本発明は上記のような事情に基づいて完成されたものであって、シーリング剤の乾燥作業を、サイクルタイム内で完了させることを目的とする。
【課題を解決するための手段】
【0006】
本発明は、前面壁に挿通溝を形成した炉体の内部にヒータを配置してなる電気炉構造の加熱装置を用いて、ドアパネルの外縁部に塗布したシーリング剤を乾燥(熱硬化)させるシーリング剤の乾燥方法であって、前記加熱装置を、作業台にセットされたドアパネルから離間した待機位置から、ドアパネルの外縁部を前記挿通溝を通じて炉体内に収める加熱位置に移動させる前進ステップと、前記加熱位置に移動した前記加熱装置の前記炉体内にて、ドアパネルの外縁部に塗布されたシーリング剤を、前記ヒータにより加熱する加熱ステップと、前記加熱ステップの終了後、前記加熱装置を前記加熱位置から前記待機位置に後退させる後退ステップとを含み、前記後退ステップの終了後、前記前進ステップを次に実行するまでの間、前記待機位置にある前記加熱装置の前記挿通溝を閉止部材によって閉止することにより、前記炉体内の熱が前記挿通溝から外に逃げるのを抑えるところに特徴を有する。
【0007】
本発明は、ドアパネルの外縁部に塗布されたシーリング剤の乾燥工程は、前進ステップと、加熱ステップと、後退ステップとの3ステップを含む工程となっており、前進ステップでは、加熱装置が待機位置から加熱位置に移動し、挿通溝を通じて炉体内にドアパネルの外縁部が収められる。
【0008】
続く加熱ステップでは、ドアパネルの外縁部に塗布されたシーリング剤をヒータが加熱し、シーリング剤は乾燥(熱硬化)する。続く後退ステップでは、加熱装置が加熱位置から待機位置に後退する。これにより、加熱装置はドアパネルから離間するので、炉体に形成された挿通溝は開放状態となる。
【0009】
そして、後退ステップの終了後、前記前進ステップを次に実行するまでの間、待機位置にある加熱装置の挿通溝を閉止部材が閉止するため、ヒータにより加熱された炉体内の空気が挿通溝から外に逃げるのを防止できる。そのため、ヒータの温度低下を抑えることが出来て、ヒータ温を設定温度(シーリング剤を乾燥させるために必要な設定温度)に保てる。
【0010】
ここで仮に、ヒータ温が設定温度を下回ってしまうと、ヒータ温が設定温度を上回る状態に戻るまで、次のドアパネルに対するシーリング剤の加熱作業を待たなければならず、加熱作業の開始タイミングが遅れる結果、サイクルタイム内に加熱作業を終了させることが困難になる。

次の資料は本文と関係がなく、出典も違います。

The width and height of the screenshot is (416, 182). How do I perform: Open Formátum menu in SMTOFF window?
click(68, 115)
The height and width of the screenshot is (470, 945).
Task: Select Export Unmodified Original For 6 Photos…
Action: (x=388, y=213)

この点、本発明であれば、挿通溝を閉止してヒータの温度低下を防ぐようにしていることから、加熱作業を予定のタイミングで開始できる。そのため、シーリング剤の加熱作業をサイクルタイム内で完了させること可能となる。
【0011】
この発明の実施形態として、以下の構成とすることが好ましい。
炉体内に設けた仕切り壁によって、炉体内における上昇気流の発生を抑えるようにする。炉体を縦向きにして使用する場合には、内部で上昇気流が発生して温度分布が不均一になる恐れがあるが、上記構成にしておけば、仕切り壁が上昇気流の発生を抑えるので、炉体内の温度分布を均一にすることが可能となる。
【発明の効果】
【0012】
本発明によれば、シーリング剤の加熱作業をサイクルタイム内にて完了させることを目的とする。
【図面の簡単な説明】
【0013】
【図1】本発明の一実施形態に適用されたドアパネルの構造を示す断面図
【図2】加熱設備の正面図
【図3】加熱設備の正面図(作業台にドアパネルセットした状態を示す)
【図4】加熱設備の正面図(閉止板が開放した状態を示す)
【図5】加熱設備の正面図(加熱装置が加熱位置に移動した状態を示す)
【図6】加熱設備の側面図
【図7】加熱装置の斜視図
【図8】加熱装置の内部構造を示す斜視図(前面壁を外した状態を示す)
【図9】開閉ユニットの斜視図
【図10】加熱設備の平面図(閉止板の閉止位置を示す)
【図11】加熱設備の平面図(閉止板の開放位置を示す)
【図12】加熱装置を前面壁側から見た図
【図13】乾燥工程のサイクルを示すタイミングチャート図
【図14】加熱装置及び開閉ユニットの動作説明図(初期状態を示す)
【図15】加熱装置及び開閉ユニットの動作説明図(閉止板が閉止位置から開放位置に回転した状態を示す)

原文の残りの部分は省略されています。